Monday, February 27, 2017

Month 7 Week 2


Image result for poem analysis

Poetic Elements

Read through the poem "Luck is not chance" by Emily Dickinson and the analysis of the poetic elements provided. When a writer uses personification, it is usually to make an abstract or difficult concept more relatable and more understandable.
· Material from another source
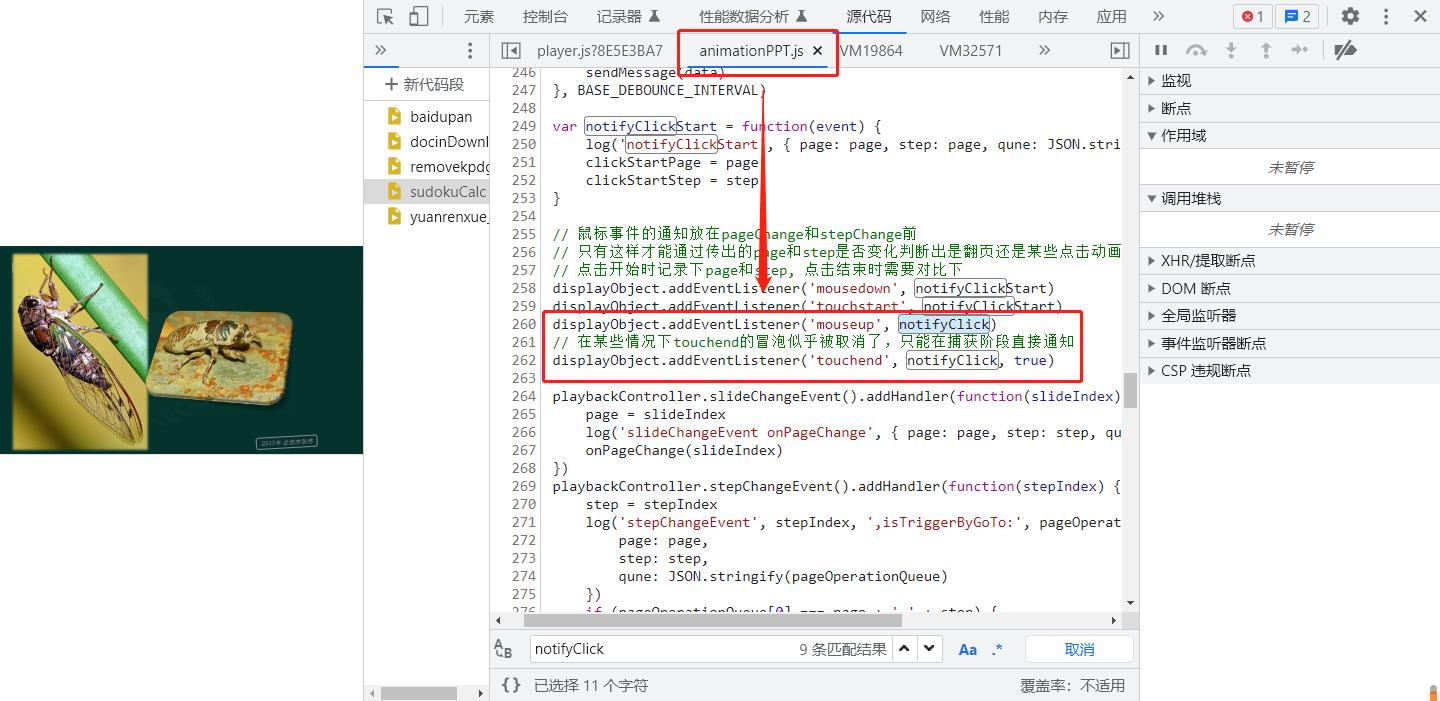Toggle the replace mode icon in search bar
The image size is (1440, 701).
[x=503, y=649]
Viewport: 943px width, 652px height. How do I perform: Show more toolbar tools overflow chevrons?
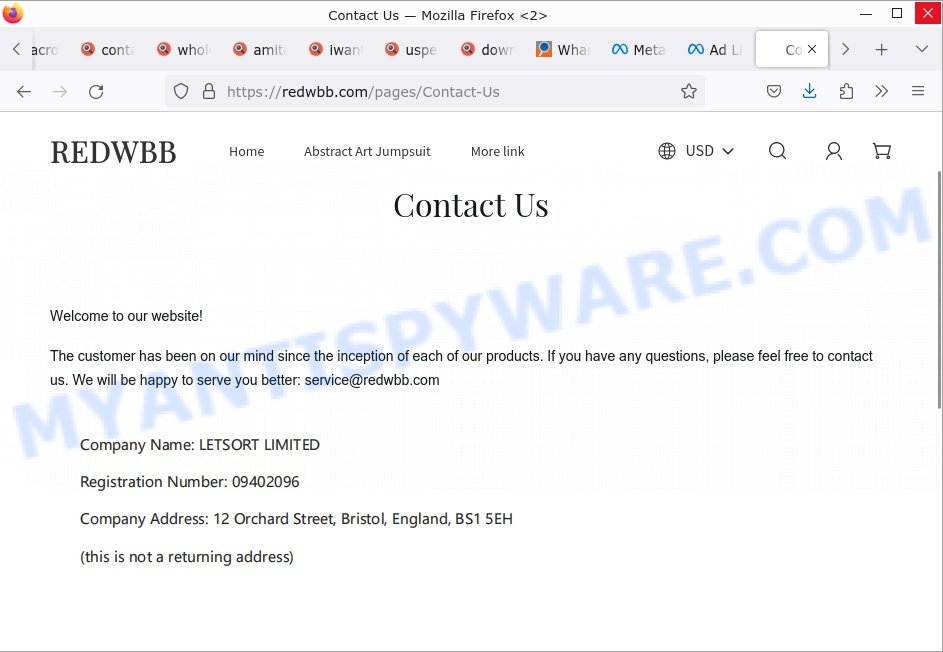(882, 91)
Discuss the poetic elements in Lnagston Hughes' poem "Mother to Son".

Mother to Son

Related Poem Content Details

Well, son, I’ll tell you:
Life for me ain’t been no crystal stair.
It’s had tacks in it,
And splinters,
And boards torn up,
And places with no carpet on the floor—
Bare.
But all the time
I’se been a-climbin’ on,
And reachin’ landin’s,
And turnin’ corners,
And sometimes goin’ in the dark
Where there ain’t been no light.
So boy, don’t you turn back.
Don’t you set down on the steps
’Cause you finds it’s kinder hard.
Don’t you fall now—
For I’se still goin’, honey,
I’se still climbin’,
And life for me ain’t been no crystal stair.

17 comments:

  1. I believe the father is trying to comfort his son, by telling him that his life isn’t perfect either. This is a good way to comfort someone. this is because then they know that you have, or still suffer through what he’s suffering through. The father in the poem seems to be a wonderful father, and he seems to respect and love his son. Something some people don’t have.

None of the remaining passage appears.